A las famosas canteras de mármol en Carrara (Italia) fué cierta vez un escultor, y veíasele mirar y remirar entre los bloques como si buscase alguna cosa. Le preguntaron qué buscaba. Y contestó: "La imagen de un santo". Los que oyeron, riéndose de muy buena gana, le decían: "Si quiere usted ver imágenes de santos, vaya usted a la iglesia".
El escultor se sonrió, pero prosiguió buscando y volviendo a buscar. Al fin, deteniéndose ante uno de los bloques dijo: "Ahí se esconde". Adquirió el bloque, lo hizo enviar a su taller de Roma y, al poco tiempo, de aquella masa informe había salido, como por magia, la estatua de un santo, perfectísima.

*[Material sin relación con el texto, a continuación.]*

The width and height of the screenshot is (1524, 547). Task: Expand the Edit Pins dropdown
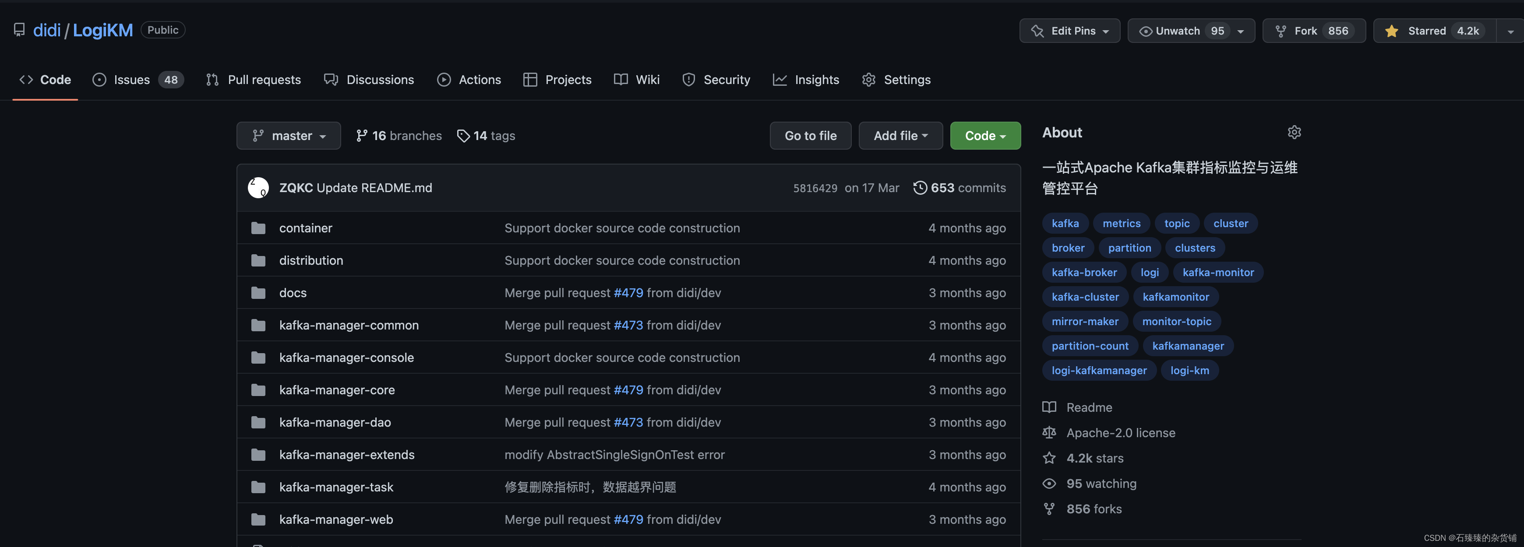1070,31
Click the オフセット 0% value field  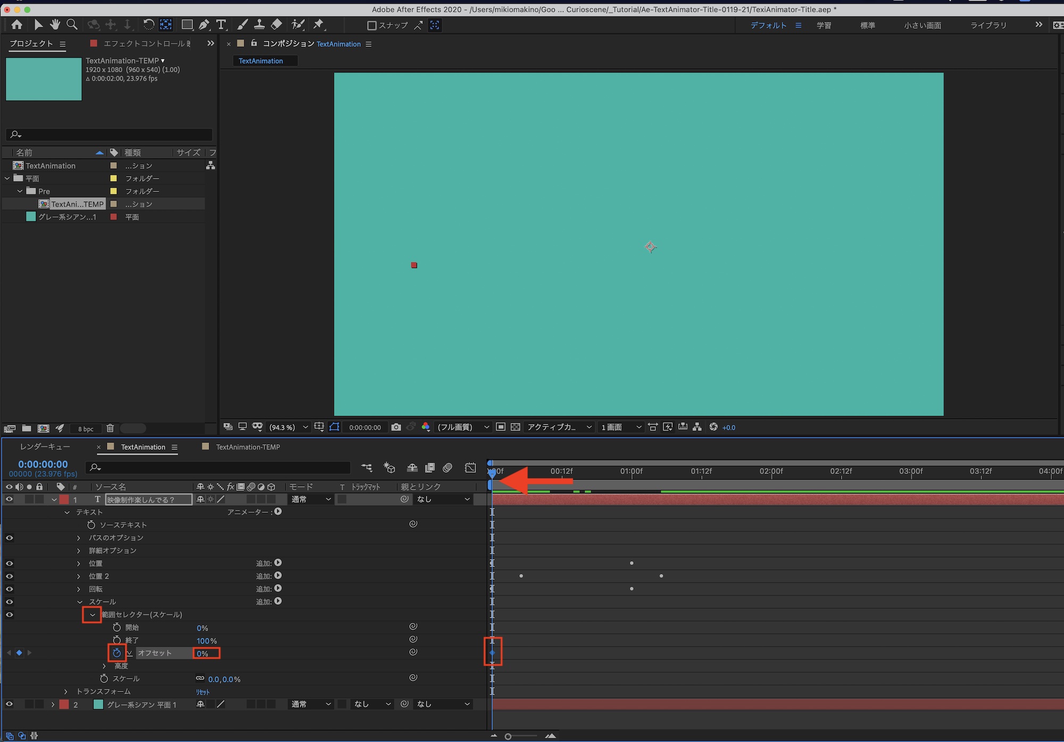click(203, 653)

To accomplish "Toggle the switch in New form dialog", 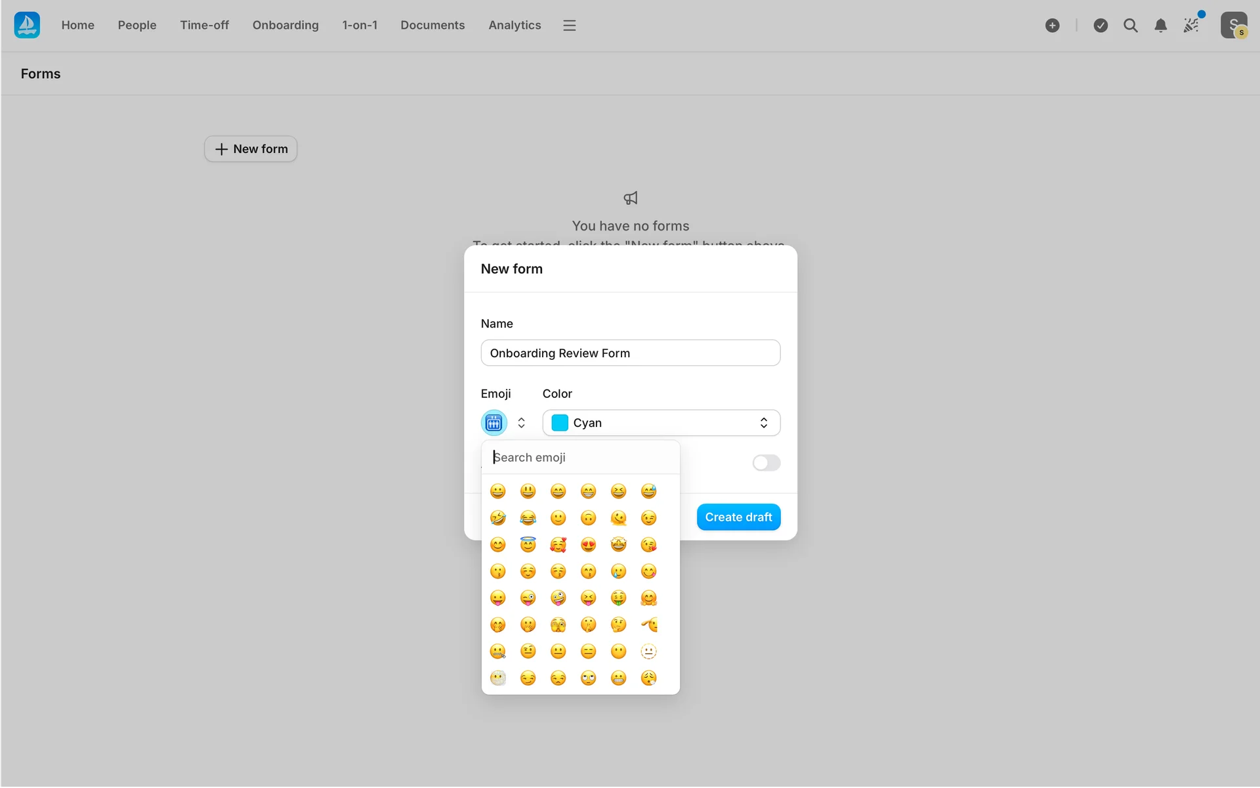I will [766, 463].
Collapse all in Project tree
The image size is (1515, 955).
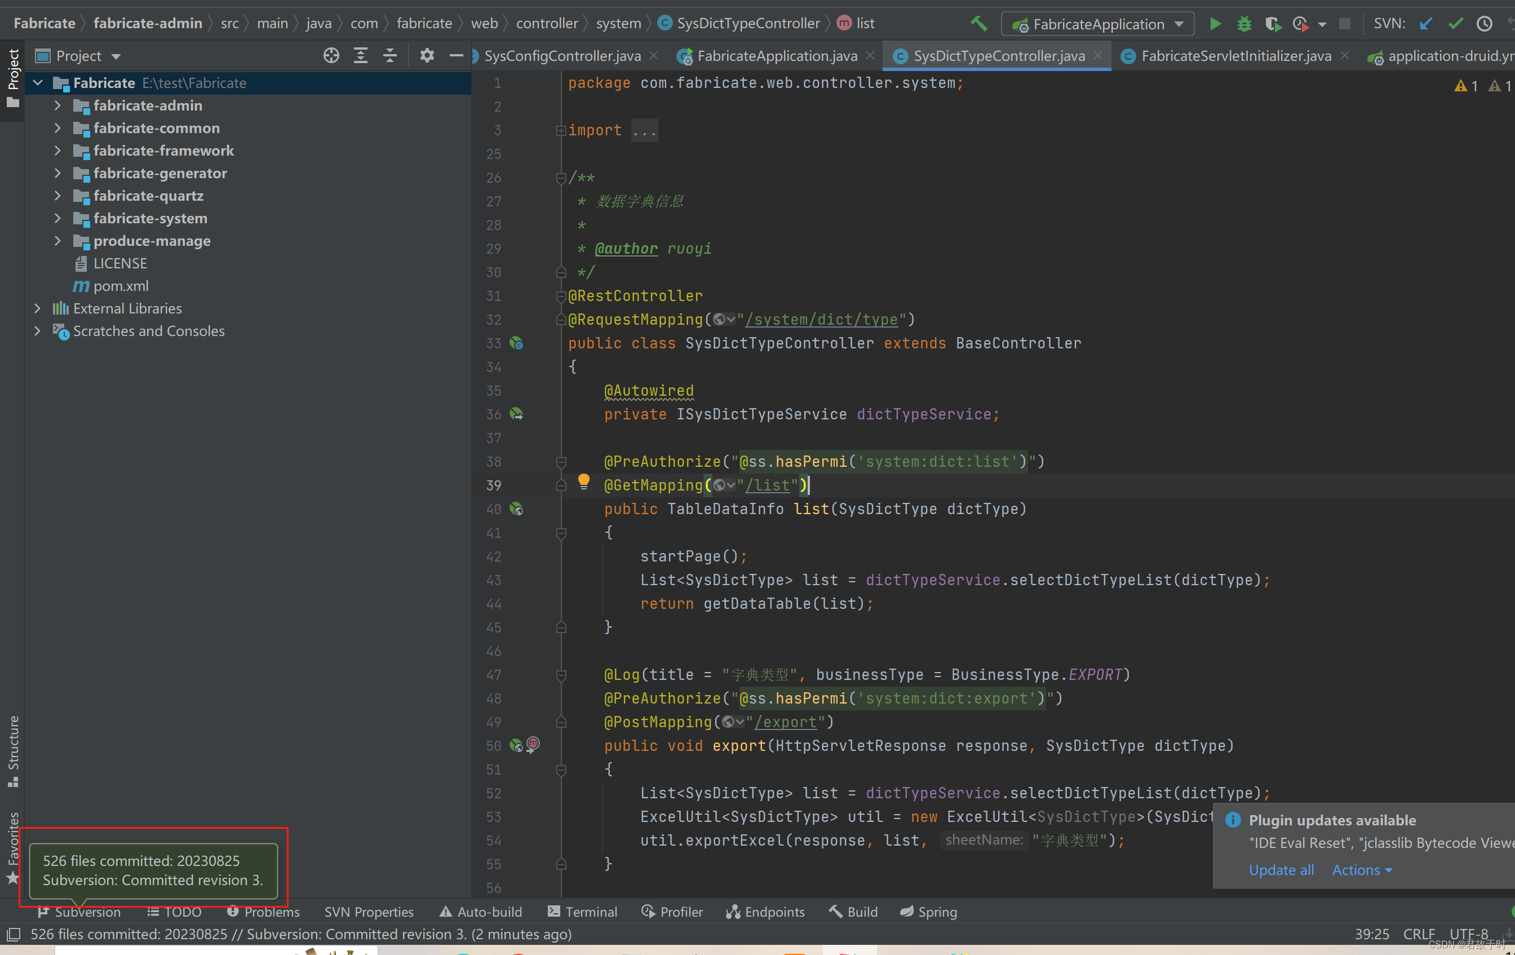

Así como un escultor puede convertir cualquier trozo de mármol en una estatua y un tallador puede sacar una figura de cualquier pedazo de madera, de todo hombre puede formarse un santo, pues el amor a Dios y a los semejantes es asequible a todo espíritu humano.
Con harta razón nos decía San Buenaventura: "El amor a Dios no es privativo de algunas personas privilegiadas; una sencilla mujer aldeana puede querer tanto a Dios como el sabio más ilustre".
Y por esto vemos que han habido santos de todas las categorías y rangos sociales.